If you're in the European Union, companies have to show you this information if you ask for it, thanks to the "Right of Access" principle - part of European privacy law - which states:
“Anyone interacting with an EU company or government agency can, for any reason, request all the data that entity has about oneself, and the company or government agency must comply”. (Ars Technica)
The question of how this law should be implemented, however, has in recent years become the basis for the largest privacy class action in Europe - the legal battle that has became known as Europe vs Facebook (ongoing at the time of writing), started by Austrian student Max Schrems.
This website explains how you can get your Facebook data if you live outside the US and Canada.
There are also some country-specific websites out there.
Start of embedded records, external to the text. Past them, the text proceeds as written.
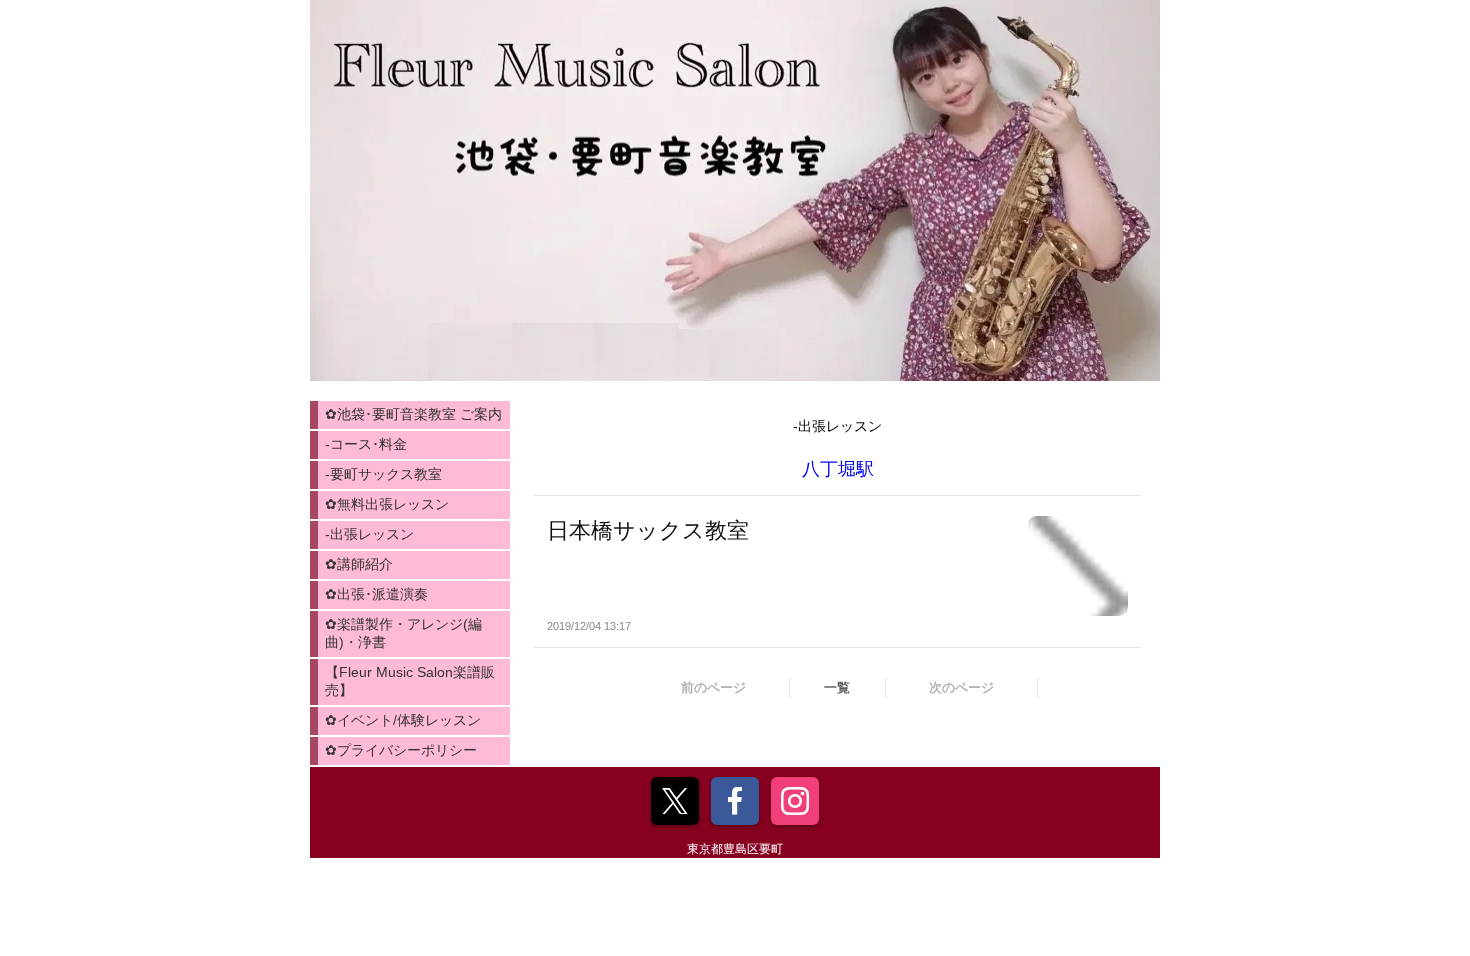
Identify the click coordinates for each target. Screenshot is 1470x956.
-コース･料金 (366, 444)
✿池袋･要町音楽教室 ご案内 (413, 414)
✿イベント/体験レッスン (403, 720)
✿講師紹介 (359, 564)
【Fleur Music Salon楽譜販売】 (410, 681)
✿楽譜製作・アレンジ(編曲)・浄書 (403, 633)
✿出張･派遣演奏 (376, 594)
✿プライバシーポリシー (401, 750)
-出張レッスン (369, 534)
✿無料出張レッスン (387, 504)
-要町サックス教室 (383, 474)
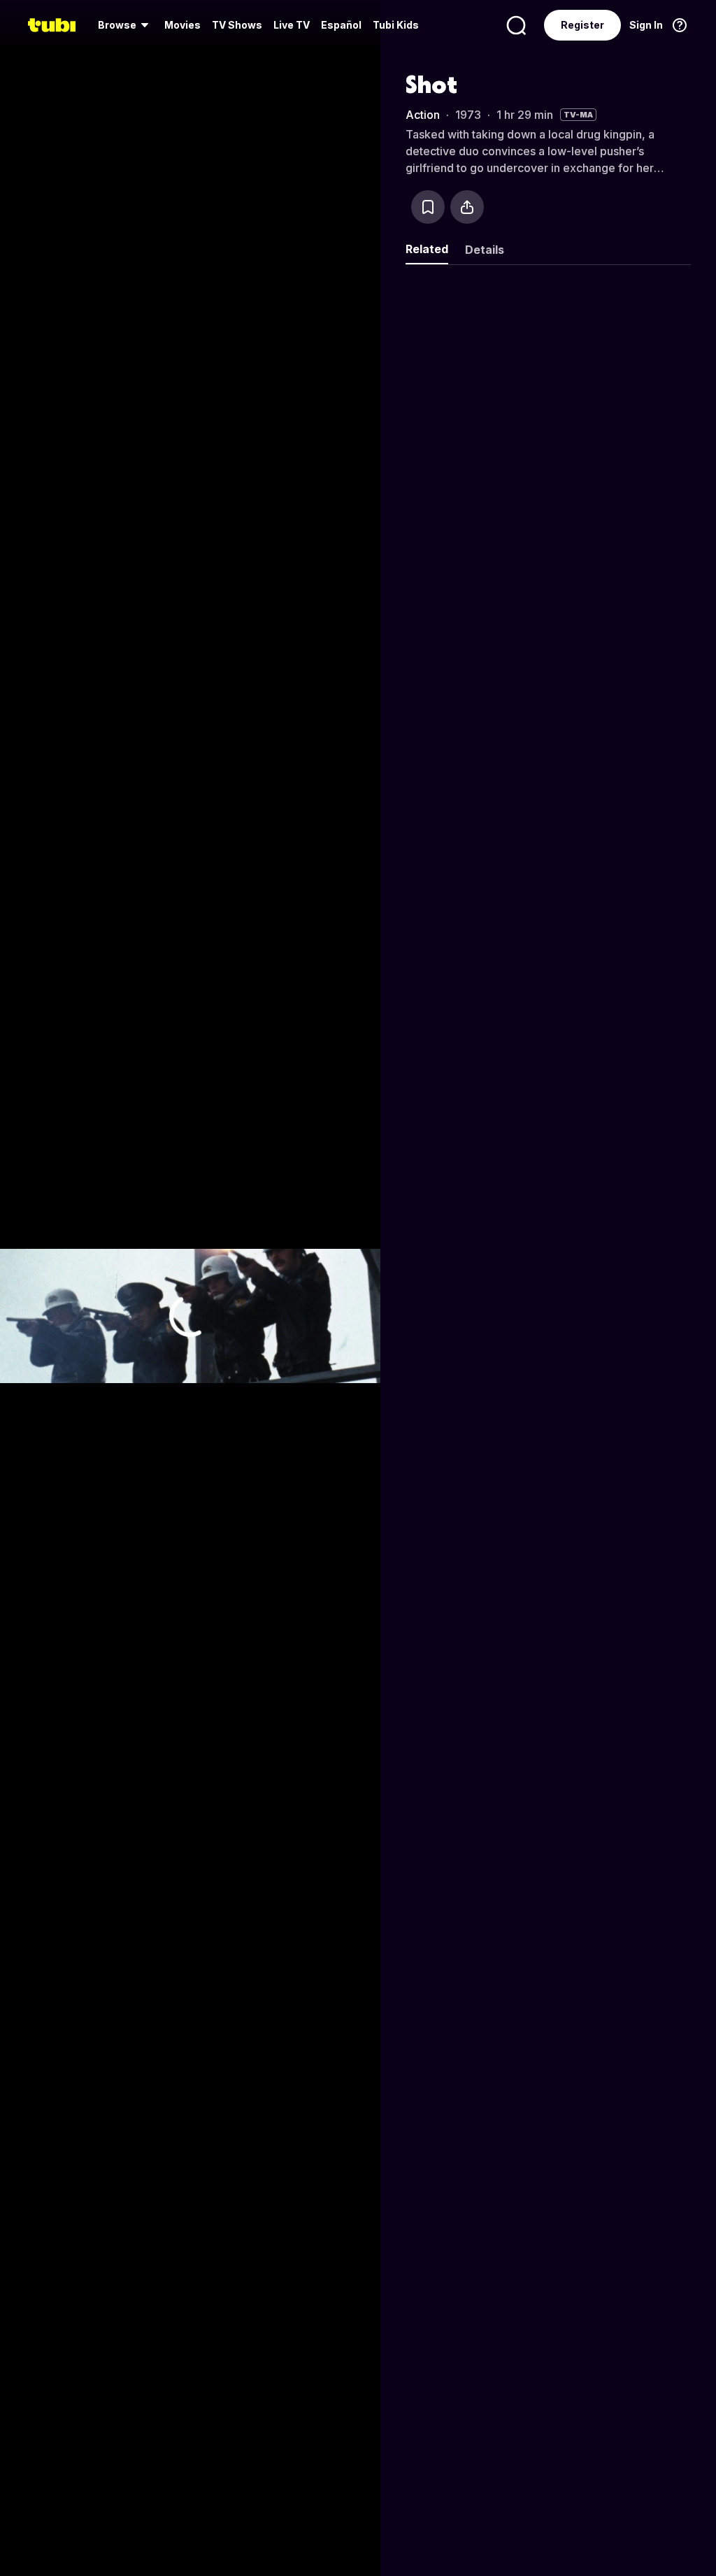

In the Netherlands, for example, the Privacy Inzage Machine takes you through the steps needed to get your data out of companies operating within the country; not just platforms like Google and Facebook, but also energy companies, banks, supermarkets, hospitals, and the secret police.
We'll be working on adding more country-specific sites to this page in the future; in the meantime, please send us an email if you know of any from your own country.
Seeing how wrong these profiles can be
Getting hold of your data allows you to see not only how much personal information - a lot of which you have assumed was private - a company is keeping on you; but it also allows you to see how innacurate their portrayals of you can be.
Researcher Eve Ahearn, for example, was surprised to discover that “they think I am my own child. Or somehow, that I have a 16-17 year old female daughter I didn’t know about”. The company she requested her profile from had tracked her over time, but recorded two people living in the same house. In fact, both were her - just her at different ages.
Note: when you request your profile, companies will ask for personal information to confirm your identity. This will give these companies more data, or confirim existing information they have about you.